Qu’est-ce donc que ce monstre musical ? Au troisième couplet, elle chante le premier vers avec sa voix de basse, le second avec sa voix de tête, et ainsi de suite. Après ce tour de force inouï, l’enthousiasme du public éclata vivement, la grosse femme fut couverte de fleurs, et il en fallait beaucoup. Puis l’on commença Preciosa. Mais je ne tardai pas à m’apercevoir d’une chose : c’est que les acteurs déclamaient purement et simplement les vers du poëme, pendant que l’orchestre jouait en sourdine la musique de Weber. Je me hâtai de sortir du théâtre, espérant trouver encore ouvert celui des Marionnettes ; mais je n’arrivai que pour entendre la dernière détonation qui engloutissait le docteur Faust dans les enfers.

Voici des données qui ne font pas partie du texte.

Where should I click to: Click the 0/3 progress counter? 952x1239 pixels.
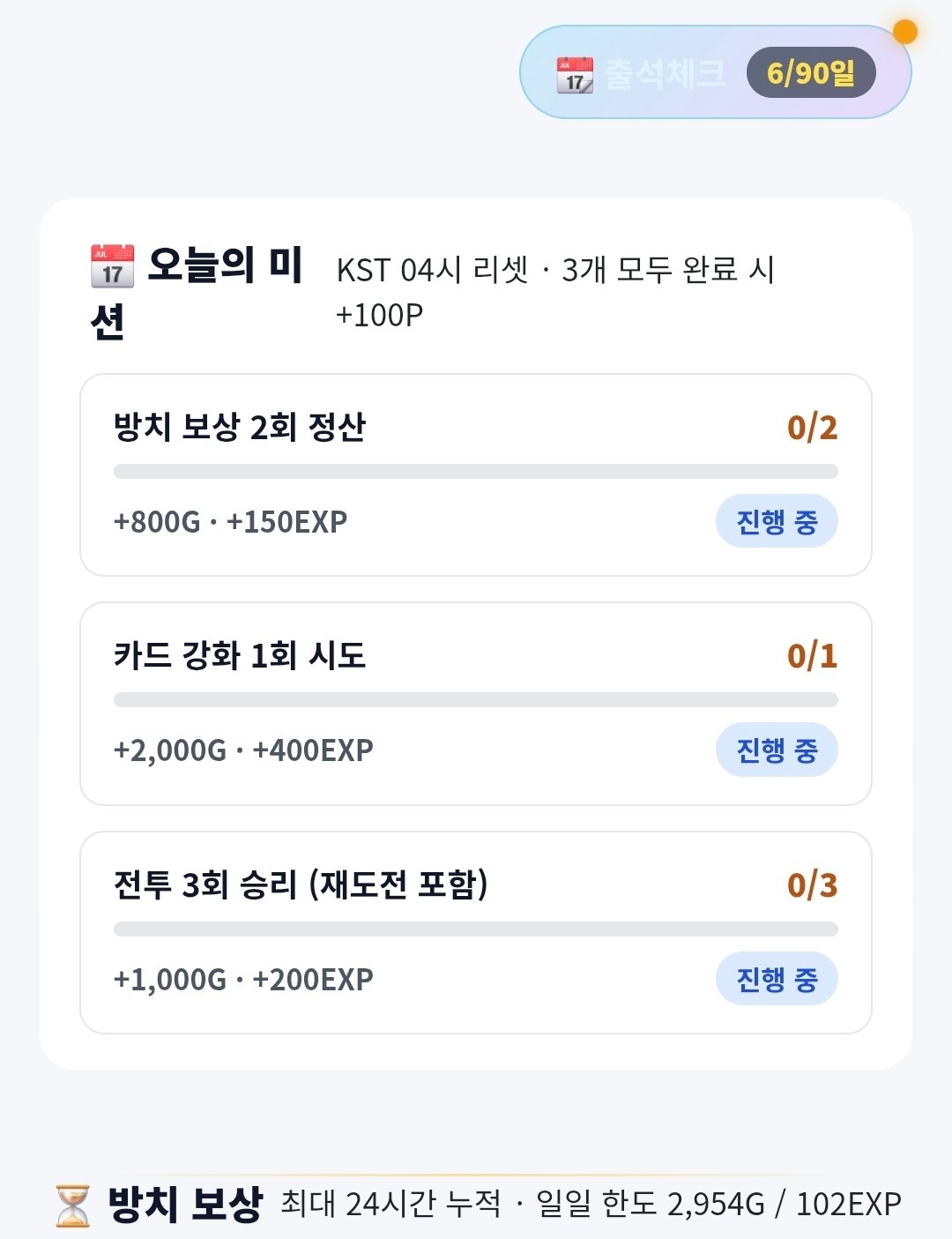coord(812,884)
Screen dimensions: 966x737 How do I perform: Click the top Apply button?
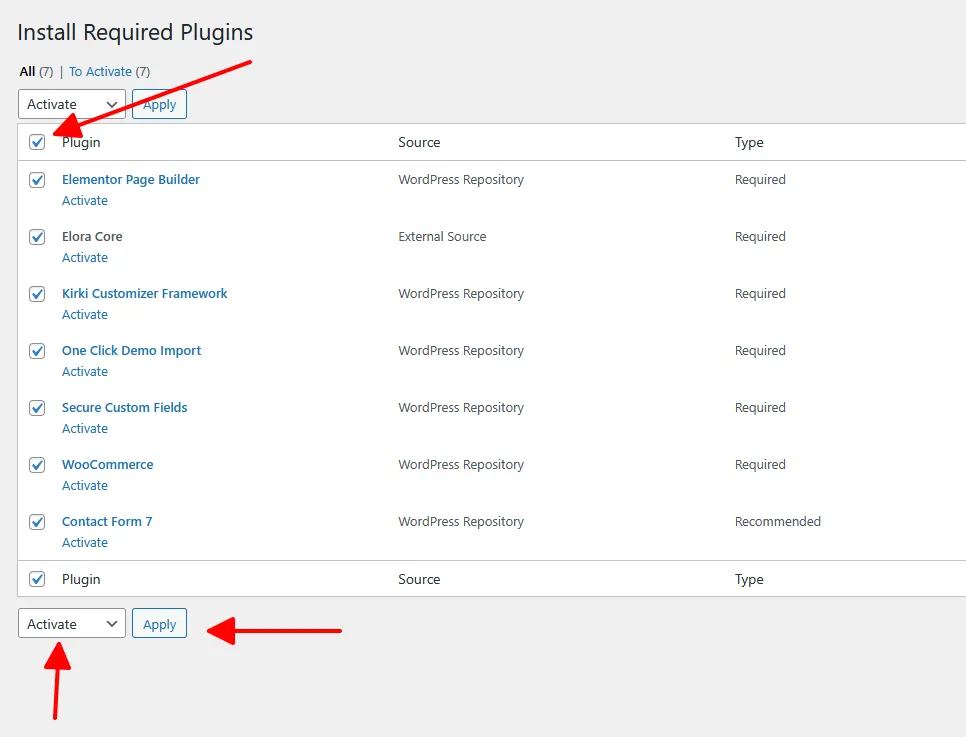click(159, 104)
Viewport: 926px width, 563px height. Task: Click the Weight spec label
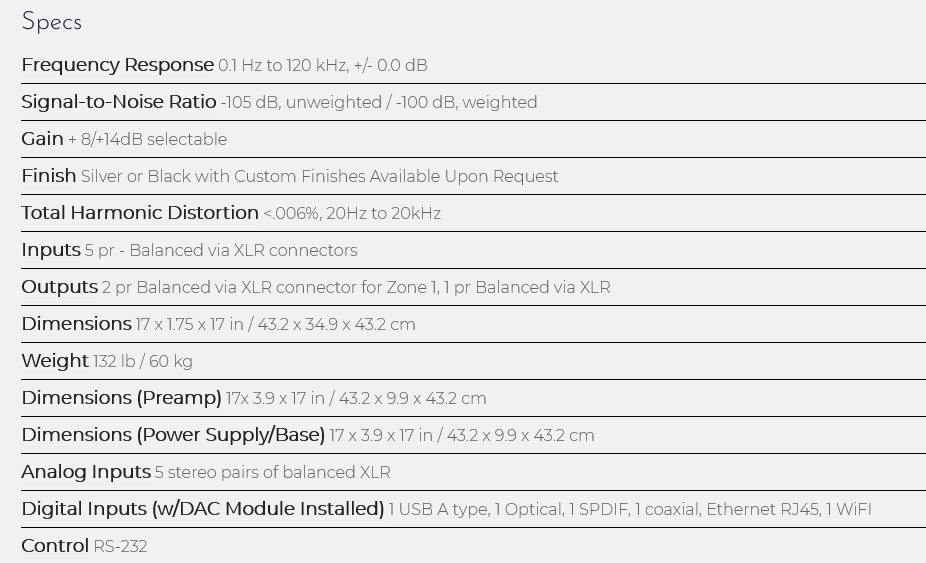[55, 361]
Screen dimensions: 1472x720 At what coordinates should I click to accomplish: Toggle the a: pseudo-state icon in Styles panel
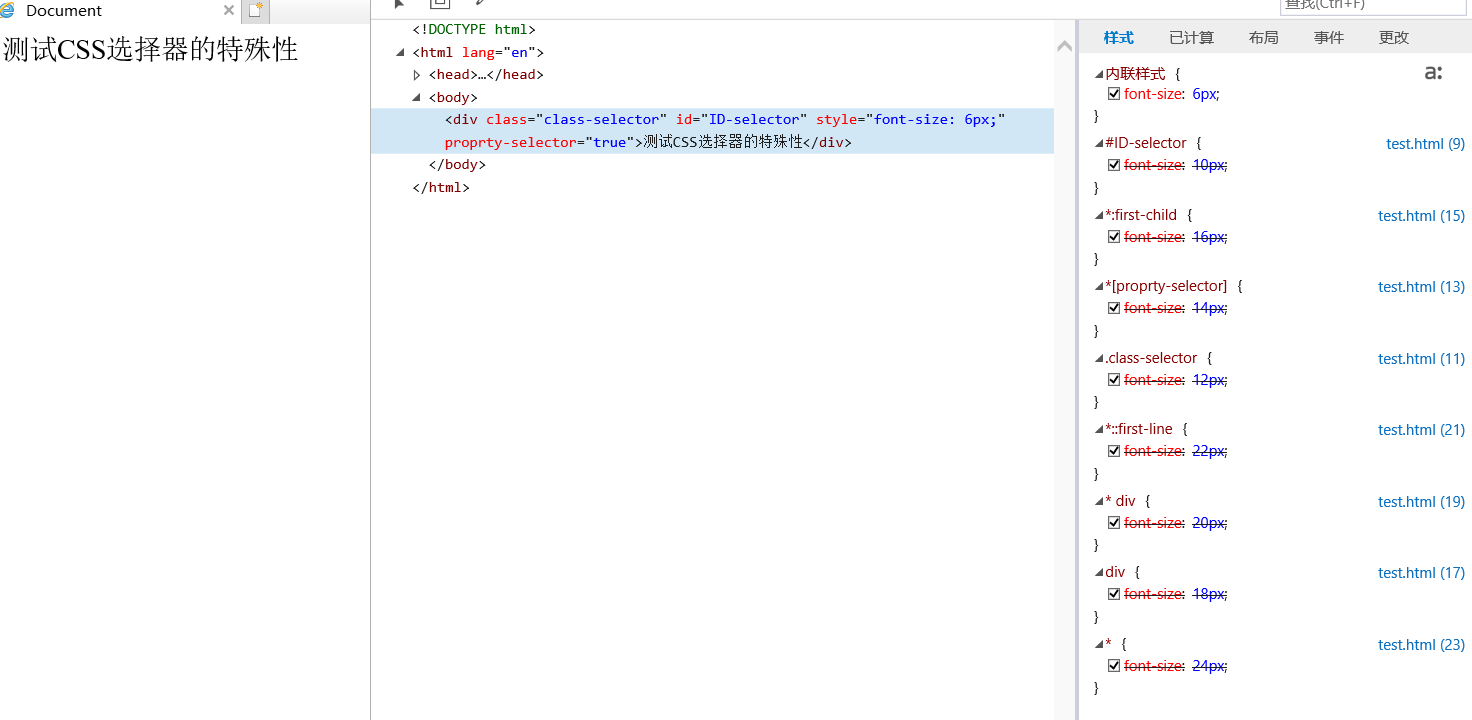pos(1434,72)
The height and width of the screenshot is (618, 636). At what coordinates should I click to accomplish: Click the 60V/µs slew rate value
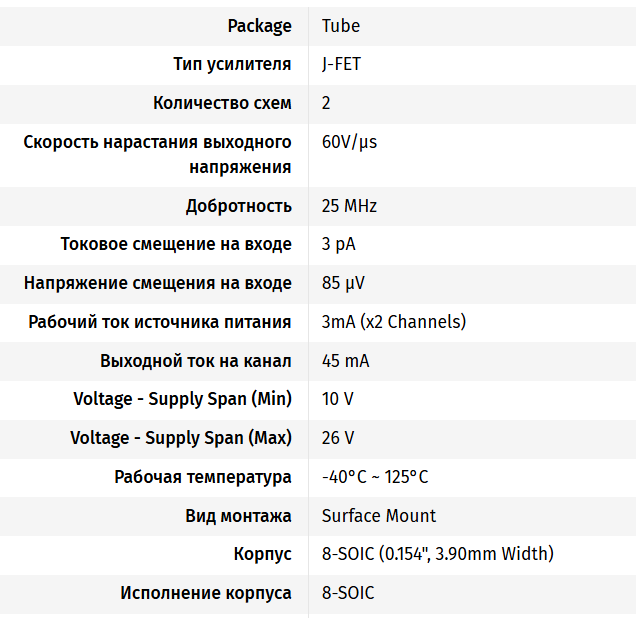[x=349, y=142]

J’ai pourtant fini par arriver à Munich par le chemin de fer d’Augsbourg.


v — UN JOUR À MUNICH


À une époque où l’on voyageait fort peu, faute de bateaux à vapeur, de chemins de fer, de chemins ferrés, et même de simples chemins, il y eut des littérateurs, tels que d’Assoucy, Le Pays et Cyrano de Bergerac, qui mirent à la mode les voyages dits fabuleux. Ces touristes hardis décrivaient la lune, le soleil et les planètes, et procédaient du reste dans ces inventions de Lucien, de Merlin Coccaïe et de Rabelais. Je me souviens d’avoir lu, dans un de ces auteurs, la description d’une étoile qui était toute peuplée de poëtes. En ce pays-là, la monnaie courante était de vers bien frappés ; on dînait d’un ode, on soupait d’un sonnet ; ceux qui avaient en portefeuille un poëme épique pouvaient traîter d’une vaste propriété.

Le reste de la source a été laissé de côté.